L’ipostata trasmette quindi una visione del proprio lavoro, dei propri dispositivi, in definitiva della vita stessa come dotata di un senso precostituito in partenza che quindi occorre solo svelare attraverso la conoscenza di certe coordinate apprese (ma non iniziaticamente) nel corso della propria formazione. Una semplificazione mortifera e mortificante alla quale si possono accostare solo menti semplici e ingenue. L’ipostata è di fatto l’esperto impacchettato all inclusive, prendere o lasciare. Ha un ventaglio ristrettissimo di contiguità ed efficacia con la propria utenza
Peccato che l’ipostata non sa nulla della storia delle idee che utilizza, perché se la conoscesse, non ne userebbe neanche una.
 
Il pigro disinformato
Il pigro disinformato è forse la variante di passacarte più trasversale e diffusa. Egli può essere qualunque cosa e in ogni stagione, può assumere cioè la forma di ogni altra variante di passacarte. È il Barbapapà dei passacarte. Egli non ha una visione di insieme del proprio percorso formativo e professionale ma ricorda bene l’ultimo libro letto (qualche anno prima), l’ultimo seminario svolto, l’ultima supervisione svolta e vi prova ad aderirvi adesivamente e a farvi coincidere la propria incerta e incompiuta identità professionale.
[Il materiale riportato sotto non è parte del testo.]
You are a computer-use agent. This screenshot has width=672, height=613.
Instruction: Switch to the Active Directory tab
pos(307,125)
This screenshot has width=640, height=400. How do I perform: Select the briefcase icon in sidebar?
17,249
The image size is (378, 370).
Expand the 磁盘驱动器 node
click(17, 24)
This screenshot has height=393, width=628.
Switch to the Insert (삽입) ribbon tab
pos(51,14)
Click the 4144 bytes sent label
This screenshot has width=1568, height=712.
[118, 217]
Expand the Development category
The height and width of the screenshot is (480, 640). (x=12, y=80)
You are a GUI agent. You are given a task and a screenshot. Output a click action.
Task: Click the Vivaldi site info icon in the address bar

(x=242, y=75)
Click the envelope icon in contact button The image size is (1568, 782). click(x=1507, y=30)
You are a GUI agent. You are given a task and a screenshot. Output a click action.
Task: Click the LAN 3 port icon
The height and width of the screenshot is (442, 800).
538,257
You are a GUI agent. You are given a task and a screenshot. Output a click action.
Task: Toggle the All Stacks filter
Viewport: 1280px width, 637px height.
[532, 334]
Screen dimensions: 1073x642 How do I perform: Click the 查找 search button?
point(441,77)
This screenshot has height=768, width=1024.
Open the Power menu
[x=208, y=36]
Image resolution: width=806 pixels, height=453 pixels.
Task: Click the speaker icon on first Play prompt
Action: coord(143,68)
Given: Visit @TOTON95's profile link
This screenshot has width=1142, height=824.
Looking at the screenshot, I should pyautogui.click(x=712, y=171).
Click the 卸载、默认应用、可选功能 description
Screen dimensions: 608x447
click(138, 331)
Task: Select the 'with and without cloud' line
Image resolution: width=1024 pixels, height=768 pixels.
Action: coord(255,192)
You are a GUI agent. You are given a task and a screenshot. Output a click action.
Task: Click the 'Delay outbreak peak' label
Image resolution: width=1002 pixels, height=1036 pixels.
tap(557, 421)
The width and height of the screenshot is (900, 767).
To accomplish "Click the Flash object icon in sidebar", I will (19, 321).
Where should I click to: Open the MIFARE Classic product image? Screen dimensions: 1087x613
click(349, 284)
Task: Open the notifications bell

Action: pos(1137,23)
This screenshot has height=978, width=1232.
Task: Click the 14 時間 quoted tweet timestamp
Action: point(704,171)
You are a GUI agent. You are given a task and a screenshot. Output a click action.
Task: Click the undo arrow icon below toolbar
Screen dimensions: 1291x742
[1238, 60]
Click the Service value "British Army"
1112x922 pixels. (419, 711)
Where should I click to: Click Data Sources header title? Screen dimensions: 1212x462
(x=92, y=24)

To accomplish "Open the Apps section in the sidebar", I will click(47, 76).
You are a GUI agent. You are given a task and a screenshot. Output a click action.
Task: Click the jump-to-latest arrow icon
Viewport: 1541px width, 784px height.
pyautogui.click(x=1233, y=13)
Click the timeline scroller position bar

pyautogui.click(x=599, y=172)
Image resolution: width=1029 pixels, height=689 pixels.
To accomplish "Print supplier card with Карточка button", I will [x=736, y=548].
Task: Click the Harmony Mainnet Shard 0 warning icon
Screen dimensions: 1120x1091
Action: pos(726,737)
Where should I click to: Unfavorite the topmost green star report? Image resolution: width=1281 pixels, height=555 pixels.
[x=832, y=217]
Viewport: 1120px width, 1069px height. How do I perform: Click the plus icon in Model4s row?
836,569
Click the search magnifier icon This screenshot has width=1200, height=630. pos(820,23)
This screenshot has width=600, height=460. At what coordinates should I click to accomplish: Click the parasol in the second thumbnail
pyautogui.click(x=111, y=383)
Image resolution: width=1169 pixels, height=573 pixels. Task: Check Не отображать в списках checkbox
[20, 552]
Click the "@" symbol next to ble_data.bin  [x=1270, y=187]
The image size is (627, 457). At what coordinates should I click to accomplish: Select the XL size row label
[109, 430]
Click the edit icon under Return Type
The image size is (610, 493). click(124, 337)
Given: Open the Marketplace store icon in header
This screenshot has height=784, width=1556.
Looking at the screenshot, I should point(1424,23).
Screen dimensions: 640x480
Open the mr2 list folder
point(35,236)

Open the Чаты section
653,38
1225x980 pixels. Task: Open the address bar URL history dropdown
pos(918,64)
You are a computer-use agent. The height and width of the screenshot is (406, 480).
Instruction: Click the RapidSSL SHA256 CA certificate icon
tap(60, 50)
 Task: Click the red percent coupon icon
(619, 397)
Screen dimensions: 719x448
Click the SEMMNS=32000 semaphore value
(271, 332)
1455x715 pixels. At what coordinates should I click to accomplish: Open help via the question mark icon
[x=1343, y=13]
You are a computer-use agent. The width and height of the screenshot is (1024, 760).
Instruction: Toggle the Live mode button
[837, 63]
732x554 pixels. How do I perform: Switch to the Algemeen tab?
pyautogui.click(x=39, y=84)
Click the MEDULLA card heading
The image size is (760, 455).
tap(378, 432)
E dal momento che sembra non possedere una visione propria della scienza, del pensiero, della conoscenza, ne adotta una di volta in volta.

In genere, col tempo, il pigro disinformato quando invecchia si affeziona ad un’unica visione del mondo e la sposa devotamente, ma di una devozione spenta, passiva, priva di passione.
Il pigro disinformato fa fatica ad aprire un libro, a guardare una bibliografia, persino a fare una ricerca su Google (se solo sapesse cosa sia una chiave di ricerca). Non frequenta nemmeno i social network di cui ha altissima diffidenza o si collega due volte l’anno per fare gli auguri di Pasqua e Natale.
Il passacarte del genere pigro disinformato veicola qualunque banalità a seconda dell’ambiente che frequenta. A lui in fondo piace fare salotto ed è questo il suo vero luogo di formazione.

 
Per concludere, alla fine di questo itinerario sul filo dell’ironia, suggerirei a tutti noi di dedicare una riflessione più ampia e fondata su quali siano le nostre specifiche inerzie culturali e le nostre inestirpabili credenze ideologiche, morali, religiose, o semplicemente i nostri retaggi familiari, non certo allo scopo di eliminarle, ma almeno nella speranza di metterle un po’ più tra parentesi.